Chapter Five

Five

Disappointment washed over me as I stood in the garage where we had planned our last heist, staring at the sea of empty chairs. My former landlady, Rose, an octogenarian with a colorful past as a Broadway performer, had offered the garage behind her Evanston home as a base of operations in exchange for being the “grease woman” in our crew. I could still smell the faint scent of chocolate from the pastries her ex-lover Chef Pierre had fed us during our heist-planning sessions, and the barest hint of her floral perfume.

“Where is everyone?” I asked Chloe. After sending out an urgent message on the secure server we’d used for the last heist, I’d expected the crew to show up on time, even if it was a Friday, excited to get together and catch up for the first time since we’d parted ways. It hadn’t occurred to me that they wouldn’t show up at all.

“Maybe they didn’t get the message.” Chloe straightened the whiteboard I’d used to plan our last heist. “We haven’t used that server in over a year, and everyone has been busy spending their reward money to make their dreams come true.”

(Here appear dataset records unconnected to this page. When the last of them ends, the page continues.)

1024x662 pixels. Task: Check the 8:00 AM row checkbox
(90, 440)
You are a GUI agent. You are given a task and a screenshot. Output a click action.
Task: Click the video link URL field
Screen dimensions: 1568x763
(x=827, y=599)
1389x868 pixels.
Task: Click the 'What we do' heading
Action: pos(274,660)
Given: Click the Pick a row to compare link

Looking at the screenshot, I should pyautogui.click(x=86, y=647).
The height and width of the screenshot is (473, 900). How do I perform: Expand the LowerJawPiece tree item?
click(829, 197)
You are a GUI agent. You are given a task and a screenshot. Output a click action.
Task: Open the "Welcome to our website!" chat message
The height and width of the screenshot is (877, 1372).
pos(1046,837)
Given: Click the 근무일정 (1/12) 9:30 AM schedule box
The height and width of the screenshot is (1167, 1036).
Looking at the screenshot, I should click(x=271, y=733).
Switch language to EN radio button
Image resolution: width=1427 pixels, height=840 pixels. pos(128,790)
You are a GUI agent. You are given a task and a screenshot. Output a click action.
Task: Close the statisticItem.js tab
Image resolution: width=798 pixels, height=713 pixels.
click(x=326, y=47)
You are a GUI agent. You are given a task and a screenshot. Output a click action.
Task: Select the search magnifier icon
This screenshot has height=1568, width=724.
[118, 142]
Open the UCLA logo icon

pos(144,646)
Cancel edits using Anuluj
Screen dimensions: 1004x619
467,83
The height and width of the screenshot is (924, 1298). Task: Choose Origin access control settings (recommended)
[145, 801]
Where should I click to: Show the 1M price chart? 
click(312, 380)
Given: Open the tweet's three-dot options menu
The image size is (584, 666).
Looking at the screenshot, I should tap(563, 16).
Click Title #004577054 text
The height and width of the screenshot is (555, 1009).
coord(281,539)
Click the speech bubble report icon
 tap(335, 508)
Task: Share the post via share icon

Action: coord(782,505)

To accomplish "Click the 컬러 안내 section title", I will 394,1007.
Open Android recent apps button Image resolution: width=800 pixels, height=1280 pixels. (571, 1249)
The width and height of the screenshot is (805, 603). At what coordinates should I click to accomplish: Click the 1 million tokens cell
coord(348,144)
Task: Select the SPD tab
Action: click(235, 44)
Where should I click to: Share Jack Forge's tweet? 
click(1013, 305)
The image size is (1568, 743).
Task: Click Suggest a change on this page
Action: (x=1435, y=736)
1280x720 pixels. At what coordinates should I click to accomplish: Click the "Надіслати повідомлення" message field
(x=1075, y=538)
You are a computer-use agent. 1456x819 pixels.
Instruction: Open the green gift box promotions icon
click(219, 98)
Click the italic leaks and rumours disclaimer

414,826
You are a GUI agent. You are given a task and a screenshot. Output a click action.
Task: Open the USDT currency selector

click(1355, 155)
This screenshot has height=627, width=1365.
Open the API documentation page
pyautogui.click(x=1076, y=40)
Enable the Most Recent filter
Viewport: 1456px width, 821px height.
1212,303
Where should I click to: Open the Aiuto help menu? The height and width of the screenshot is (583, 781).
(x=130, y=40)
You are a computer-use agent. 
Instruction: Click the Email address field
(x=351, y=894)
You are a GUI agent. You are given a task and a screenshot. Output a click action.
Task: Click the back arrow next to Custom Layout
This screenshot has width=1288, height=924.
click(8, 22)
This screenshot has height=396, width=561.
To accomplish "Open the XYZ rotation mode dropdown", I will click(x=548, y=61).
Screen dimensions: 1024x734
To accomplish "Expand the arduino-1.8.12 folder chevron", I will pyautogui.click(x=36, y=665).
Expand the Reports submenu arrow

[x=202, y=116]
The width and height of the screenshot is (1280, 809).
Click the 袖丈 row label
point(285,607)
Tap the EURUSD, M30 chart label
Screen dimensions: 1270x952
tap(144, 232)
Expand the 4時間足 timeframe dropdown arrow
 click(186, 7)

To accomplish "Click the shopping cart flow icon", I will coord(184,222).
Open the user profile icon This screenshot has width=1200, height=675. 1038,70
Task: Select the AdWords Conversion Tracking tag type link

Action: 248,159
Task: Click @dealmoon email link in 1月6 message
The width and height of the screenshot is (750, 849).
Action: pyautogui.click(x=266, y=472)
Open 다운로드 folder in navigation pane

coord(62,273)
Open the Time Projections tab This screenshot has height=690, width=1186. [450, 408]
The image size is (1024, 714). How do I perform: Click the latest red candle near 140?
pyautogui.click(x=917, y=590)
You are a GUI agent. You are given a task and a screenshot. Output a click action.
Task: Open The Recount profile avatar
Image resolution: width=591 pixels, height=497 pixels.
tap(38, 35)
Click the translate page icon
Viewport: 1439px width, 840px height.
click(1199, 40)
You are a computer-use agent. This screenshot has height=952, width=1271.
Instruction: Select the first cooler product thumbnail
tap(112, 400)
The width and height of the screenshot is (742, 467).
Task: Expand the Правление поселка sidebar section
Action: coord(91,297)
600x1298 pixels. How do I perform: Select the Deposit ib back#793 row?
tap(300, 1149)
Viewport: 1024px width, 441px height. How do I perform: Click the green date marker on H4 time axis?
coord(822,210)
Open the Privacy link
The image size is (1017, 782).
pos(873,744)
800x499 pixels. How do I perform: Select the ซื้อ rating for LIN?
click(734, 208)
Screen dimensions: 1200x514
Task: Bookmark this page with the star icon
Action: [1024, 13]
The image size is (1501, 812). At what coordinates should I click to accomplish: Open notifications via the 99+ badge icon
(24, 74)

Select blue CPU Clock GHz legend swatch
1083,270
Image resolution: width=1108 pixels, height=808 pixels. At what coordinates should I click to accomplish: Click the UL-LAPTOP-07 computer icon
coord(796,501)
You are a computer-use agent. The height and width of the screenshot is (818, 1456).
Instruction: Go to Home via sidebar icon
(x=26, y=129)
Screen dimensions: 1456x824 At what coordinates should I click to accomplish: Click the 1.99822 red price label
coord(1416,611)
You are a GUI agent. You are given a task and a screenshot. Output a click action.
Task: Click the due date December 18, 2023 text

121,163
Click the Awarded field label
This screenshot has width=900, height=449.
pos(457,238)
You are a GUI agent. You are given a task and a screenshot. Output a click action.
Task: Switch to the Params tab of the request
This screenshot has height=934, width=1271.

“They must think it’s a joke. I shouldn’t have used the word whacked .” I grabbed my bag and gestured to the door. “We’ll have to go and hunt them down. We’re all in this together.”

“It is pretty crazy,” she admitted as I locked the door. “Gage was stomping around this morning cursing and swearing. He wanted to call some guys he knew from his time in service to help him take Angelini out.”

“And where is your secret black ops ex-military boyfriend?” I lifted an eyebrow. “Why isn’t he here?”

“He’s picking Olivia up from soccer practice.” She shrugged. “He’s not in town often, and when he does show up, he insists on driving her everywhere. She’s got him wrapped around her little finger.” She tipped her head to the side. “What about Jack?”

“I haven’t heard from him since I kicked him out of my place. He said he was going to bring proof that Clare had set him up, but now I’m wondering if he heard that Tony Angelini is looking for him and he decided to skip town.”

“I still don’t understand,” Chloe said as we made our way down the tree-lined street. “How did Angelini find out we took the necklace? Or that Jack was the one who framed his brother?”

“He said someone gave him a list of our names. We were ratted out.”

“Jack?”

“I don’t think so. He has the most to lose. I actually can’t imagine anyone from our crew putting us in danger.”

Chloe raised an eyebrow. “Does that mean you believe him about Clare?”

“I don’t want to believe him,” I said as we headed toward the L train station. “It’s easier to tell myself that what I saw justifies my decision to break up with him in the first place. But when I saw Clare’s face…that smirk…I think she knew I’d be there, so it isn’t a big leap to accept that Jack was telling the truth.”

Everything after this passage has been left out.